Sunday, January 26, 2014

It all starts with data.

Let us dig a bit deeper into the first step of big data - the creation of the bytes by most of us going about our ways. This is by no means comprehensive but you should get an idea of the deluge we are responsible for.

The Eyes

The biggest source of bytes is the ccd chip; a small device that captures images in a device/feature called a camera.

Why do we use this device so much? well someone spent a lot of money to find out in 2005 - which makes for interesting reading. These instruments are everywhere, very easy to use and we might regret not using them later so we use them. I have so many great memories not on film or digital form that i wish i had; but that is a different story.

The point is we just make lots of memory in digital form and as it gets easier to make more crisper memories, we go right ahead in burst mode. Burst mode is taking 100's of pictures with the hope that one of them will be perfect- emotion, angle, light and no nosy noise in the background. Ahem, we then conveniently forget to delete the nosy and now have 99 nosies along with one perfect.

Just these habits with an ever increasing megapixel capability and we have just managed to create a monster album.

The Multipliers

Now take the huge bits of pictures, videos and then, sync them with icloud, box, skydrive, google drive, instagram, facebook and a bunch of other places popping up all over the place- with sync and share capability and we just multiplied the data.

Imagine you are an apple fan, you have a ipad and a iphone (die-hard fanboys have mini's, retina's imacs etc). You take One picture of a soaring eagle on a crisp sunny day and the picture is replicated across all your icloud connected devices. You can conveniently show off your great luck in witnessing the glories of nature with your device closest to your reach at all times. 

The price of convenience? A whole bunch of hard disks that keep multiple copies of your pictures on icloud or any other sharing service you subscribe to. I have heard they keep anywhere from 2-6 copies.. folks that know for sure- ping me on this. 

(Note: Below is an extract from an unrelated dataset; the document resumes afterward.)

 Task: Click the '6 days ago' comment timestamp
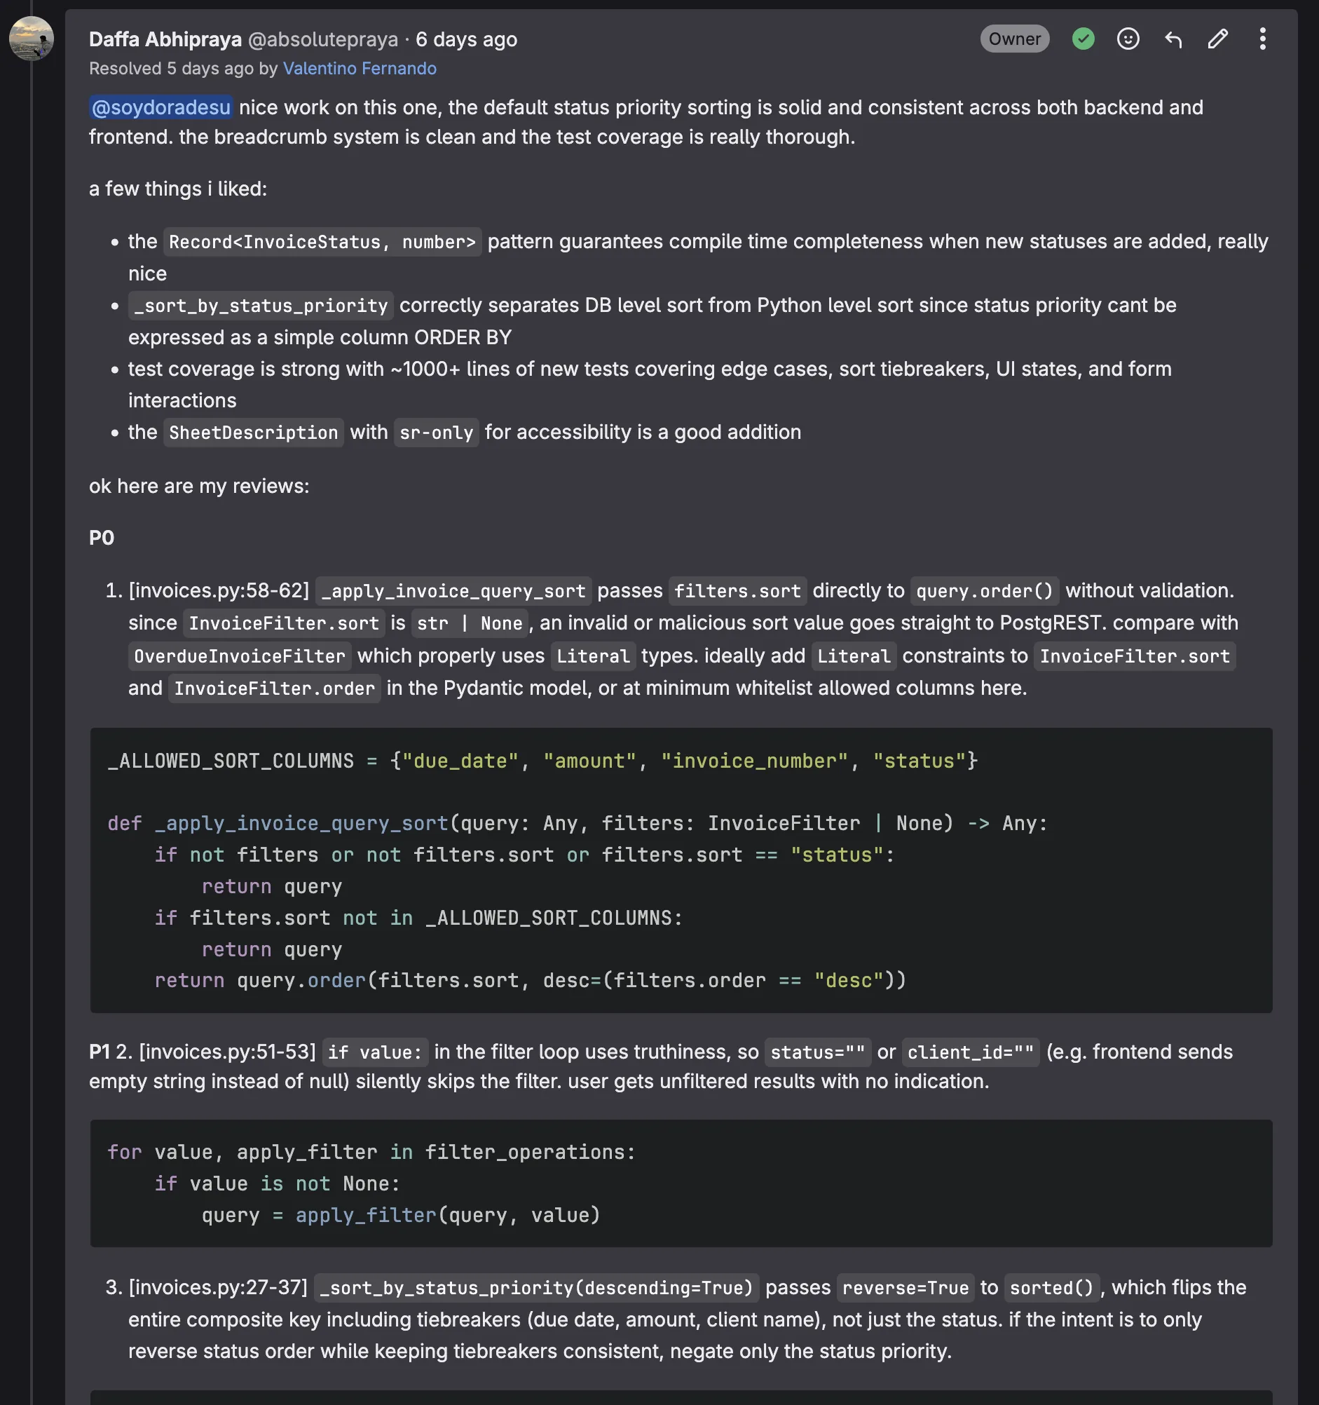coord(466,40)
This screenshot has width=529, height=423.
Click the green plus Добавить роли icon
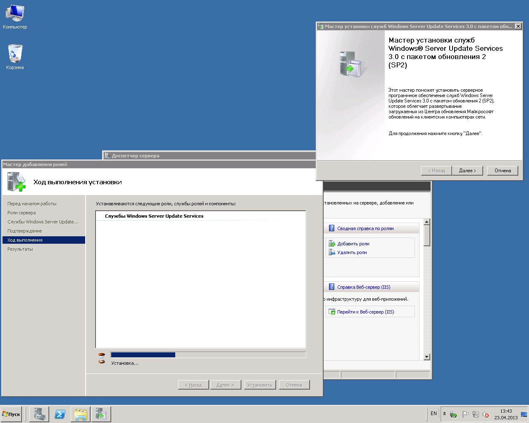click(x=332, y=244)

So every picture taken * the number of devices connected * the icloud storage service = bytes now in this world.

The Act

With the ubiquitous internet, we act a lot- like visit websites, click on a bunch of interesting items and so on just because we are browsing or surfing. In the simplest form a webpage has some text, a logo, some pictures and hosted on a complex system consisting of network equipment, computers, databases and software that makes sure you get the page you asked for 90% of the time or more. One web page view can generate anywhere from 4-40 requests to fetch text, stylesheets, templates, logos, pictures, etc that touches at a minimum three electronic devices that make one line of note each saying you asked for something and you either got it or did not.

The Multipliers

In a simplest form, one request generates 4 requests x 3 devices that is 12 lines of notes also known as logs at a minimum on a simple but professional system. If you add on the analytics, caching, reporting and tracking each added feature starts  multiplying the 4 in the request with that number and you can see this adding up rather quickly. 

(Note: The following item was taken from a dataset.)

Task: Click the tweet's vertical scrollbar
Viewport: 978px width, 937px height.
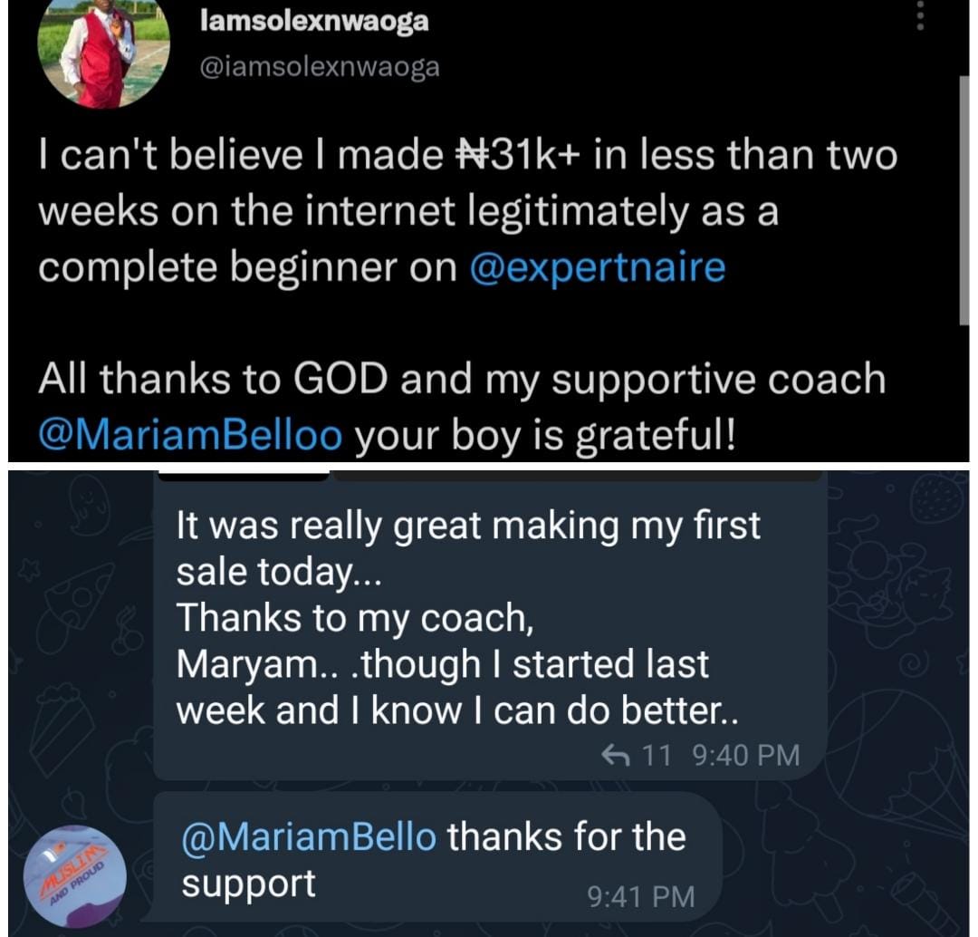Action: [x=964, y=199]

Considering that just Google handles over 100 billion searches per month each search carries at least 27 requests (on chrome per the netmon for my computer); that translates to over five trillion (5400 billion) lines of logs. Assuming no other shady tracking.  

The Shadows

Many internet sites install trackers on your computer that watch where you go, what you do and build profiles on where you live, how much you earn and where you spend money. This adds requests to every click, scroll of internet browsing you do.

Multipliers

I don't want to spook you as that is another separate discussion.

Bottom-line

Big data is created intentionally or systemically- call it machine data, human generated data or behavioral data, this is a digital footprint we leave just by being online. I wonder what is the carbon footprint of all this as the bytes are stored for all eternity? 

Friday, January 24, 2014

What is all the fuss about big data?

So we have managed to gather a huge amount of data, based on some sources at Gartner/Intel, some 2.7 Zeta bytes another mind boggling huge number by 2012 (2013 numbers are still pending tally). So are we as humans spending all of our waking hours typing away at our keyboards? Are we creating knowledge at a ever faster rate than ever? Do we need some massive systems help to process this gigantic bytes we are creating?

Bytes follow a pattern

  1. Bytes or Zetabytes in whole are first created, in the form of pictures, videos, sounds and of course texts. Other more questionable bytes come from our behaviors line browsing, sharing, liking, poking and the new e-verbs popping up daily. Also, some of us are in the habit of snapping pictures in burst mode for that one perfect picture and never deleting the bad ones. 
  2. The bytes need to be stored, shared, communicated, linked, #tagged or acted upon or be available for acting upon at a more convenient time. You want to store them so that minor hiccups of life like dropping your camera/phone in coffee or under a bus or just unfriendly hands making off with do not take away the precious bytes
  3. The Bytes need to be made available to processes, organize, structure and generally made ready for presentation around the right context. All these technical terms mean that, the applications like Instagram, twitter, facebook, youtube etc can get to the right picture in the right place and wow you with their ability. Also in this bucket are more dubious creatures that predict your preferences, make suggestions based on you, your peers and what someone is paying them. Its always "them", "they" spend billions on dollars to make you pay more towards their pockets.
  4. The newer tools that make stuff pretty- visualizations, dashboards, infographics etc.
The purpose of all of these activities is to help us understand ourselves and others- particularly around events, behaviors and actions that had some consequences in the past that we might want to avoid or mimic. 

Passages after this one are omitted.